Alexander Ende

Personal information
- Date of birth: 19 September 1979 (age 47)
- Place of birth: Grevenbroich, Germany
- Height: 1.83 m (6 ft 0 in)
- Position: Midfielder

Team information
- Current team: Fortuna Düsseldorf (manager)

Senior career*
- Years: Team / Apps / (Gls)
- 2000–2001: Viktoria Köln
- 2001–2004: 1. FC Köln II
- 2004–2005: Bonner SC
- 2005–2006: SC Pfullendorf / 32 / (1)
- 2006–2007: Preußen Münster / 16 / (1)
- 2007–2008: SC Verl / 15 / (2)
- 2008–2009: Bayer Leverkusen II / 17 / (1)
- 2009–2013: Fortuna Köln

Managerial career
- 2020–2022: Fortuna Köln
- 2023–2025: SC Verl
- 2025–2026: Preußen Münster
- 2026–: Fortuna Düsseldorf

= Alexander Ende =

German football player and manager

Alexander Ende (born 19 September 1979) is a German football manager and former player who played as a midfielder. He is the manager of 3. Liga club Fortuna Düsseldorf.

==Playing career==
As a player, Ende played as a midfielder for Viktoria Köln (2000–2001), 1. FC Köln II (2001–2004), Bonner SC (2004–2005), SC Pfullendorf (2005–2006), Preußen Münster (2006–2007), SC Verl (2007–2008), Bayer Leverkusen II (2008–2009) and Fortuna Köln (2009–2013).

==Managerial career==
Ende became a coach at FC Ingolstadt in 2013, and then at Borussia Mönchengladbach from 2015. He was assistant manager of the under-17 side from July to September 2015, and manager of the under-17 side from then. He became assistant manager of Borussia Mönchengladbach II from summer 2016.

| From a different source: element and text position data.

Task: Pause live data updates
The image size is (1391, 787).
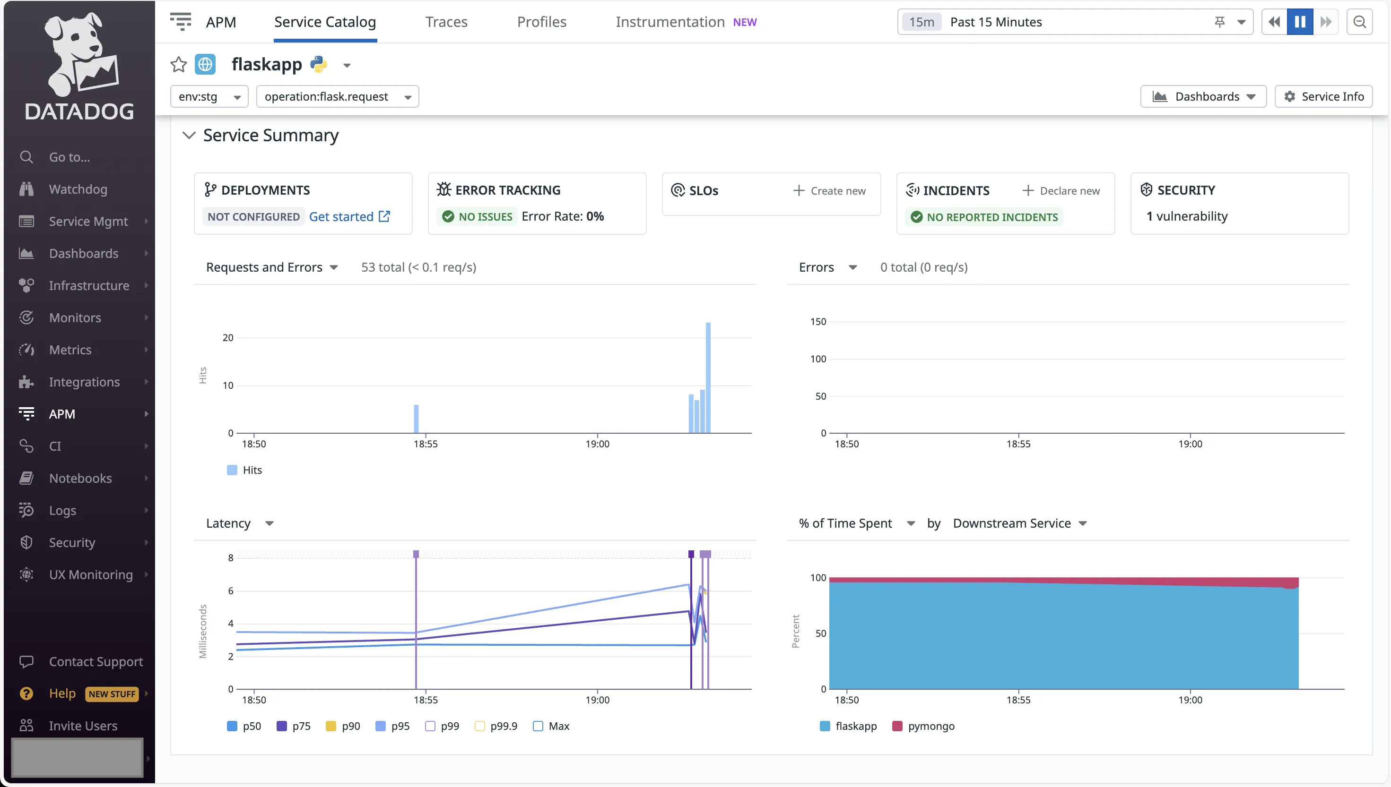Action: click(x=1300, y=22)
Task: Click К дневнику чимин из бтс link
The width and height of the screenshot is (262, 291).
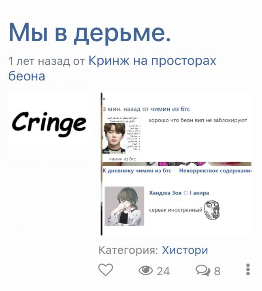Action: [137, 171]
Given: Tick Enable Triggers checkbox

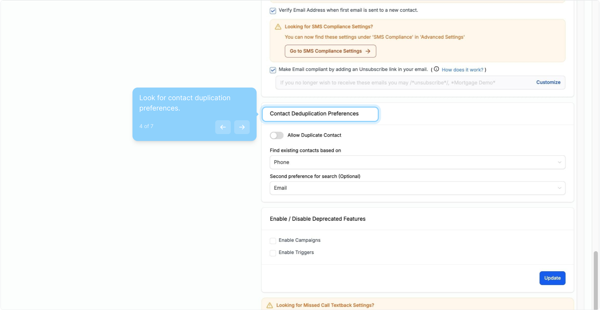Looking at the screenshot, I should point(273,253).
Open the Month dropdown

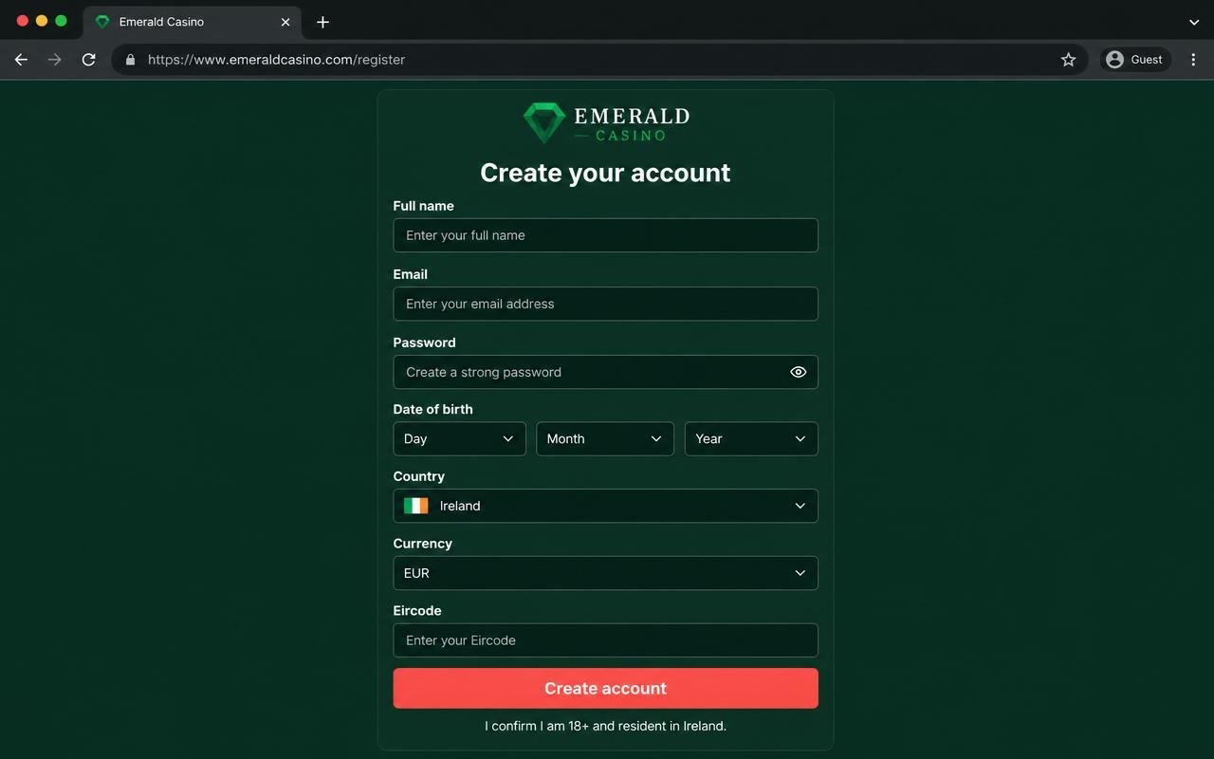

He left his role at Borussia Mönchengladbach in summer 2020 and became head coach of Regionalliga West club Fortuna Köln. In March 2022, it was announced that Ende and Fortuna Köln had not agreed on a new deal and he would leave the club at the end of the season. He managed the club to a 4th and a 5th placed finish in his two seasons as manager.

In December 2022, he returned to Borussia Mönchengladbach as manager of their under-19 team. He left this role in summer 2023 and became manager of 3. Liga club SC Verl. In April 2025, Ende confirmed he would not renew his contract as Verl manager and would leave the club at the end of the season. He managed the club to 12th and 7th placed finishes in his two seasons as manager.

Ende was appointed as manager of Preußen Münster of the 2. Bundesliga in summer 2025, but was sacked in March 2026 after a 6–0 defeat to Dynamo Dresden, with the club 16th in the table after amassing 26 points from 26 matches. On 12 April 2026, he was appointed as manager of relegation-threatened 2. Bundesliga club Fortuna Düsseldorf. After 6 points from 5 games, Düsseldorf were relegated in 17th place with 37 points, above only his former club Preußen Münster, becoming the first 2. Bundesliga coach in 27 years to be relegated with two clubs in a single season.